PROBLEM REQUIREMENTS: Reproduce all of the data below line for line, without changing any character.

INPUT FOR THIS TASK:
* * * * * * *

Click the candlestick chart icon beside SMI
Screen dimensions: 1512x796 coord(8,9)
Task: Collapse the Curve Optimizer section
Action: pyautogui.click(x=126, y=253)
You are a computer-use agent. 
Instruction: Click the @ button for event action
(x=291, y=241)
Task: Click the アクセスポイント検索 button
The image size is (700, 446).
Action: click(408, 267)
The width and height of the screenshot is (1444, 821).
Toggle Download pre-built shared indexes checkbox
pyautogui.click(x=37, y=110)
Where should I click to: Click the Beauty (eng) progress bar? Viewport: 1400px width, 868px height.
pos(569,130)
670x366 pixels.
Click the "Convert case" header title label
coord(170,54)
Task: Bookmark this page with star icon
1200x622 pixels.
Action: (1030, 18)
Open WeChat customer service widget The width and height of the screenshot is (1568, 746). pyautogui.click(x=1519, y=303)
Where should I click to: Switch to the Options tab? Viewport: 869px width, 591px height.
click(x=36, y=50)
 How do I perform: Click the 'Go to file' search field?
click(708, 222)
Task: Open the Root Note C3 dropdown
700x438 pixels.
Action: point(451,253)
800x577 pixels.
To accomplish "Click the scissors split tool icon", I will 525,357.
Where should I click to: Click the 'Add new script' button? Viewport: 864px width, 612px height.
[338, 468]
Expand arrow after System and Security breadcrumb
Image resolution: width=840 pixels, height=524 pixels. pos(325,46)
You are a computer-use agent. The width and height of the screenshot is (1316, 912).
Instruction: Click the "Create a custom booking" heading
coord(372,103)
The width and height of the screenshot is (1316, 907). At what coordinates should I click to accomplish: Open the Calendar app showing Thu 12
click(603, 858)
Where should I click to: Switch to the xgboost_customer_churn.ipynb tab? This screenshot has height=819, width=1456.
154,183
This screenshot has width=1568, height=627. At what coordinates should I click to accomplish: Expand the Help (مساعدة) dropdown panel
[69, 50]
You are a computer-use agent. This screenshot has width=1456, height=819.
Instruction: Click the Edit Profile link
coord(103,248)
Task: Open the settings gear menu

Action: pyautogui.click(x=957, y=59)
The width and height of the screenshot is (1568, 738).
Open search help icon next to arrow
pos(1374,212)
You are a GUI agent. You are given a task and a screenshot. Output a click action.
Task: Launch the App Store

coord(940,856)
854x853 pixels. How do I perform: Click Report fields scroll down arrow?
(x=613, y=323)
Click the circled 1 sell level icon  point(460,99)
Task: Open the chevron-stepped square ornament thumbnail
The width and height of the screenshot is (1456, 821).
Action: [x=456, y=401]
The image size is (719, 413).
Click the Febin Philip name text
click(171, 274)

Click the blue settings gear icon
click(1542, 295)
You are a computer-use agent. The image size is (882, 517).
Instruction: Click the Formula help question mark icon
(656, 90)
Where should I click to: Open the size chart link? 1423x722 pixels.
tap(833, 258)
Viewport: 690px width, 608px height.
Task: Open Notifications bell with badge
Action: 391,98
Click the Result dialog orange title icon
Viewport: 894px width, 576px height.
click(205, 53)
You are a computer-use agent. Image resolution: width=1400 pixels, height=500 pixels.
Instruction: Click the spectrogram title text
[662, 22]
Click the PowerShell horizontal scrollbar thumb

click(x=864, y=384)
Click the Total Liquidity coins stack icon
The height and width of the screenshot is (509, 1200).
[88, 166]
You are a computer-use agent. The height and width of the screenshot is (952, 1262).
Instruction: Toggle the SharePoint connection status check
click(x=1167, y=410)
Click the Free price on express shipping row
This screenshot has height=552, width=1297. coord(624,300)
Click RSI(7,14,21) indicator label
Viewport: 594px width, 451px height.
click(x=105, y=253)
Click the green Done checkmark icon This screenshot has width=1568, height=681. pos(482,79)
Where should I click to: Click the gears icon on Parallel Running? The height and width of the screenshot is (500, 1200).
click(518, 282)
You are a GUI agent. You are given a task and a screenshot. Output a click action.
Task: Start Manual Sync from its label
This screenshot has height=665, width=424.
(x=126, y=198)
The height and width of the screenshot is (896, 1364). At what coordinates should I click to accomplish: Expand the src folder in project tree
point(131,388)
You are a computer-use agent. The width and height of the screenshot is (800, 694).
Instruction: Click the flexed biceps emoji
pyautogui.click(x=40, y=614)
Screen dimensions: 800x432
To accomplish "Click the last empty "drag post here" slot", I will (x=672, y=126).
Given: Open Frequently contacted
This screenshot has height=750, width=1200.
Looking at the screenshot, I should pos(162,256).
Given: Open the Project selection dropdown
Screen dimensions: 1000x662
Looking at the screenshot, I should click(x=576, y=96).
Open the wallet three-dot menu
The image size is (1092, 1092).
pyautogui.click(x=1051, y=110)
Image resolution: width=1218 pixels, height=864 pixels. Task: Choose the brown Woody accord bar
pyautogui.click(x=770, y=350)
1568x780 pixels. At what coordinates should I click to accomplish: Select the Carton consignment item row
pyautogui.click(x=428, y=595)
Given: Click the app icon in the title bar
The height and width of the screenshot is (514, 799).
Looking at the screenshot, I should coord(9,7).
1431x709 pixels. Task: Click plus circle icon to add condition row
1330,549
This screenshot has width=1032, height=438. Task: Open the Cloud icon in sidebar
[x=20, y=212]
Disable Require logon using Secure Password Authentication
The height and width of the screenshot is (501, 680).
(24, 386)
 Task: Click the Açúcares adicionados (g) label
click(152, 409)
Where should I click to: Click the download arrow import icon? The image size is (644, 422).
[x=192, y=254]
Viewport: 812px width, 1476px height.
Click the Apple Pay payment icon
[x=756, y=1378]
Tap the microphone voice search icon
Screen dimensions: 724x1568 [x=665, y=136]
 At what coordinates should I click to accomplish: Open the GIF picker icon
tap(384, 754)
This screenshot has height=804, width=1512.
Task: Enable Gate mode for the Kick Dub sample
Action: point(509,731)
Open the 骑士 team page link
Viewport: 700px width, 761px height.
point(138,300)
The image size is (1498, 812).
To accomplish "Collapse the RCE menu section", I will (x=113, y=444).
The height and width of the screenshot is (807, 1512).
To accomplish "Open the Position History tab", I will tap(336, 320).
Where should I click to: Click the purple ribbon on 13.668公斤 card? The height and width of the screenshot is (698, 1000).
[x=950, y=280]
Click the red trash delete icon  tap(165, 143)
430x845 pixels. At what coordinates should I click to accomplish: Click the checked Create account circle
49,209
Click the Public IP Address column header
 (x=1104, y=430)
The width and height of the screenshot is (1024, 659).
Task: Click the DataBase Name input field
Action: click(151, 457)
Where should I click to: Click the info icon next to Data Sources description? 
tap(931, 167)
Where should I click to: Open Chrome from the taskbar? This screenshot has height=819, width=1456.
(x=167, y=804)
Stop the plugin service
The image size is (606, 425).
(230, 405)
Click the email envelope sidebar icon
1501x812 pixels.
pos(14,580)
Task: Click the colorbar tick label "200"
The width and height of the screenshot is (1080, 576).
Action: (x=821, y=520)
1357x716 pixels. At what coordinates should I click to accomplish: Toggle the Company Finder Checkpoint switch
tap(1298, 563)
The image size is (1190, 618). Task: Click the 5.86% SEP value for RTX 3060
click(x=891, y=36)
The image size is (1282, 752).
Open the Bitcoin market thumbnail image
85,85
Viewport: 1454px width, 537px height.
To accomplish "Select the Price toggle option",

* * * * * * *

FULL OUTPUT:
Click the candlestick chart icon beside SMI
Screen dimensions: 1512x796 coord(8,9)
Task: Collapse the Curve Optimizer section
Action: pyautogui.click(x=126, y=253)
You are a computer-use agent. 
Instruction: Click the @ button for event action
(x=291, y=241)
Task: Click the アクセスポイント検索 button
The image size is (700, 446).
Action: click(408, 267)
The width and height of the screenshot is (1444, 821).
Toggle Download pre-built shared indexes checkbox
pyautogui.click(x=37, y=110)
Where should I click to: Click the Beauty (eng) progress bar? Viewport: 1400px width, 868px height.
pos(569,130)
670x366 pixels.
Click the "Convert case" header title label
coord(170,54)
Task: Bookmark this page with star icon
1200x622 pixels.
Action: (1030, 18)
Open WeChat customer service widget The width and height of the screenshot is (1568, 746). pyautogui.click(x=1519, y=303)
Where should I click to: Switch to the Options tab? Viewport: 869px width, 591px height.
click(x=36, y=50)
 How do I perform: Click the 'Go to file' search field?
click(708, 222)
Task: Open the Root Note C3 dropdown
700x438 pixels.
Action: point(451,253)
800x577 pixels.
To accomplish "Click the scissors split tool icon", I will 525,357.
Where should I click to: Click the 'Add new script' button? Viewport: 864px width, 612px height.
[338, 468]
Expand arrow after System and Security breadcrumb
Image resolution: width=840 pixels, height=524 pixels. pos(325,46)
You are a computer-use agent. The width and height of the screenshot is (1316, 912).
Instruction: Click the "Create a custom booking" heading
coord(372,103)
The width and height of the screenshot is (1316, 907). At what coordinates should I click to accomplish: Open the Calendar app showing Thu 12
click(603, 858)
Where should I click to: Switch to the xgboost_customer_churn.ipynb tab? This screenshot has height=819, width=1456.
154,183
This screenshot has width=1568, height=627. At what coordinates should I click to accomplish: Expand the Help (مساعدة) dropdown panel
[69, 50]
You are a computer-use agent. This screenshot has width=1456, height=819.
Instruction: Click the Edit Profile link
coord(103,248)
Task: Open the settings gear menu

Action: pyautogui.click(x=957, y=59)
The width and height of the screenshot is (1568, 738).
Open search help icon next to arrow
pos(1374,212)
You are a GUI agent. You are given a task and a screenshot. Output a click action.
Task: Launch the App Store

coord(940,856)
854x853 pixels. How do I perform: Click Report fields scroll down arrow?
(x=613, y=323)
Click the circled 1 sell level icon  point(460,99)
Task: Open the chevron-stepped square ornament thumbnail
The width and height of the screenshot is (1456, 821).
Action: [x=456, y=401]
The image size is (719, 413).
Click the Febin Philip name text
click(171, 274)

Click the blue settings gear icon
click(1542, 295)
You are a computer-use agent. The image size is (882, 517).
Instruction: Click the Formula help question mark icon
(656, 90)
Where should I click to: Open the size chart link? 1423x722 pixels.
tap(833, 258)
Viewport: 690px width, 608px height.
Task: Open Notifications bell with badge
Action: 391,98
Click the Result dialog orange title icon
Viewport: 894px width, 576px height.
click(205, 53)
You are a computer-use agent. Image resolution: width=1400 pixels, height=500 pixels.
Instruction: Click the spectrogram title text
[662, 22]
Click the PowerShell horizontal scrollbar thumb

click(x=864, y=384)
Click the Total Liquidity coins stack icon
The height and width of the screenshot is (509, 1200).
[88, 166]
You are a computer-use agent. The height and width of the screenshot is (952, 1262).
Instruction: Toggle the SharePoint connection status check
click(x=1167, y=410)
Click the Free price on express shipping row
This screenshot has height=552, width=1297. coord(624,300)
Click RSI(7,14,21) indicator label
Viewport: 594px width, 451px height.
click(x=105, y=253)
Click the green Done checkmark icon This screenshot has width=1568, height=681. pos(482,79)
Where should I click to: Click the gears icon on Parallel Running? The height and width of the screenshot is (500, 1200).
click(518, 282)
You are a GUI agent. You are given a task and a screenshot. Output a click action.
Task: Start Manual Sync from its label
This screenshot has height=665, width=424.
(x=126, y=198)
The height and width of the screenshot is (896, 1364). At what coordinates should I click to accomplish: Expand the src folder in project tree
point(131,388)
You are a computer-use agent. The width and height of the screenshot is (800, 694).
Instruction: Click the flexed biceps emoji
pyautogui.click(x=40, y=614)
Screen dimensions: 800x432
To accomplish "Click the last empty "drag post here" slot", I will (x=672, y=126).
Given: Open Frequently contacted
This screenshot has height=750, width=1200.
Looking at the screenshot, I should pos(162,256).
Given: Open the Project selection dropdown
Screen dimensions: 1000x662
Looking at the screenshot, I should click(x=576, y=96).
Open the wallet three-dot menu
The image size is (1092, 1092).
pyautogui.click(x=1051, y=110)
Image resolution: width=1218 pixels, height=864 pixels. Task: Choose the brown Woody accord bar
pyautogui.click(x=770, y=350)
1568x780 pixels. At what coordinates should I click to accomplish: Select the Carton consignment item row
pyautogui.click(x=428, y=595)
Given: Click the app icon in the title bar
The height and width of the screenshot is (514, 799).
Looking at the screenshot, I should coord(9,7).
1431x709 pixels. Task: Click plus circle icon to add condition row
1330,549
This screenshot has width=1032, height=438. Task: Open the Cloud icon in sidebar
[x=20, y=212]
Disable Require logon using Secure Password Authentication
The height and width of the screenshot is (501, 680).
(24, 386)
 Task: Click the Açúcares adicionados (g) label
click(152, 409)
Where should I click to: Click the download arrow import icon? The image size is (644, 422).
[x=192, y=254]
Viewport: 812px width, 1476px height.
Click the Apple Pay payment icon
[x=756, y=1378]
Tap the microphone voice search icon
Screen dimensions: 724x1568 [x=665, y=136]
 At what coordinates should I click to accomplish: Open the GIF picker icon
tap(384, 754)
This screenshot has height=804, width=1512.
Task: Enable Gate mode for the Kick Dub sample
Action: point(509,731)
Open the 骑士 team page link
Viewport: 700px width, 761px height.
point(138,300)
The image size is (1498, 812).
To accomplish "Collapse the RCE menu section", I will (x=113, y=444).
The height and width of the screenshot is (807, 1512).
To accomplish "Open the Position History tab", I will tap(336, 320).
Where should I click to: Click the purple ribbon on 13.668公斤 card? The height and width of the screenshot is (698, 1000).
[x=950, y=280]
Click the red trash delete icon  tap(165, 143)
430x845 pixels. At what coordinates should I click to accomplish: Click the checked Create account circle
49,209
Click the Public IP Address column header
 (x=1104, y=430)
The width and height of the screenshot is (1024, 659).
Task: Click the DataBase Name input field
Action: click(151, 457)
Where should I click to: Click the info icon next to Data Sources description? 
tap(931, 167)
Where should I click to: Open Chrome from the taskbar? This screenshot has height=819, width=1456.
(x=167, y=804)
Stop the plugin service
The image size is (606, 425).
(230, 405)
Click the email envelope sidebar icon
1501x812 pixels.
pos(14,580)
Task: Click the colorbar tick label "200"
The width and height of the screenshot is (1080, 576).
Action: (x=821, y=520)
1357x716 pixels. At what coordinates should I click to accomplish: Toggle the Company Finder Checkpoint switch
tap(1298, 563)
The image size is (1190, 618). Task: Click the 5.86% SEP value for RTX 3060
click(x=891, y=36)
The image size is (1282, 752).
Open the Bitcoin market thumbnail image
85,85
Viewport: 1454px width, 537px height.
To accomplish "Select the Price toggle option",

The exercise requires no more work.